▸ **Task description**:
Identify each line below that contains the string "height" and copy those lines. Only an exact match in upper and lower case counts.

Click-target data
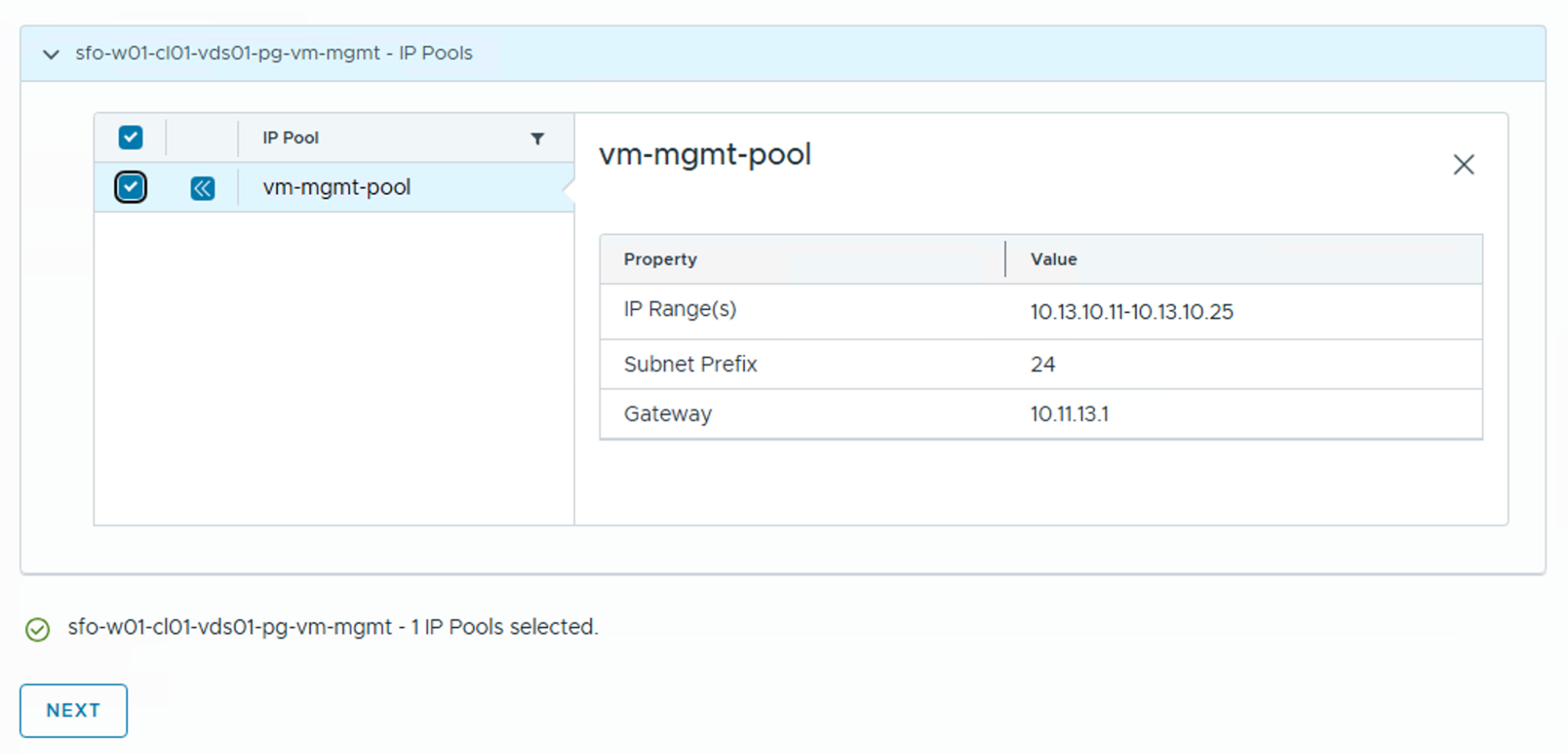Select the 10.13.10.11-10.13.10.25 range value
This screenshot has height=754, width=1568.
point(1131,312)
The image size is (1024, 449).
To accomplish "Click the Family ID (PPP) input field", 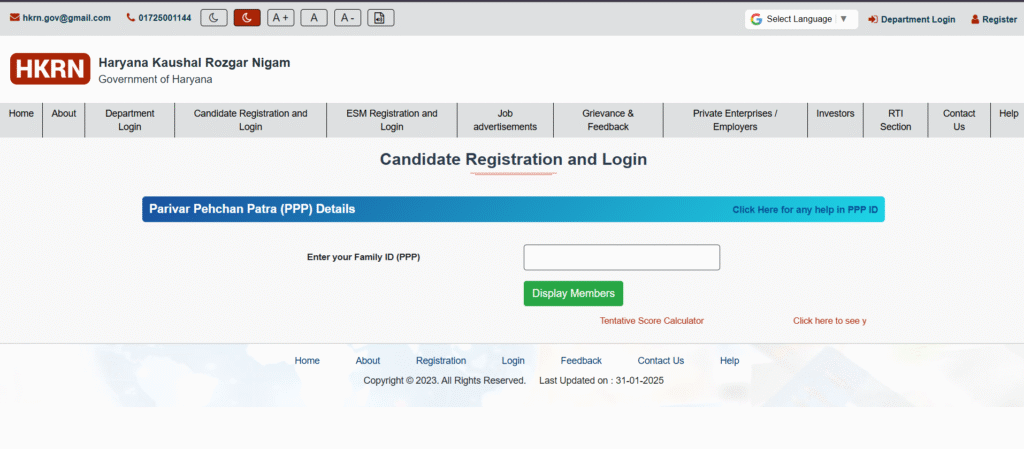I will pyautogui.click(x=621, y=257).
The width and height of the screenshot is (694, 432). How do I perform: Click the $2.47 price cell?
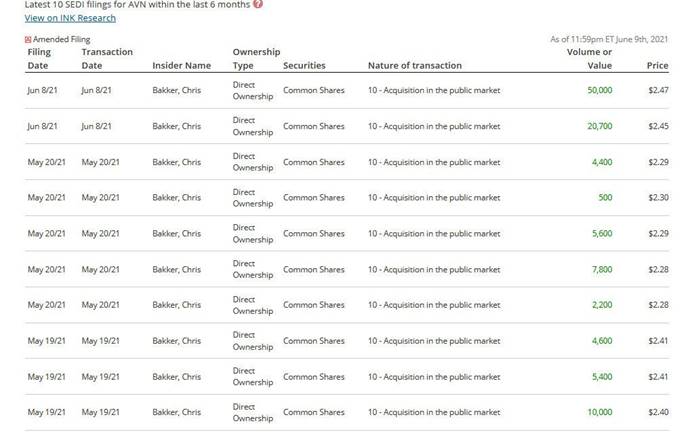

▸ **Worked answer**:
This screenshot has height=754, width=1568.
The width and height of the screenshot is (694, 432). How do I perform: Click the $2.47 price cell?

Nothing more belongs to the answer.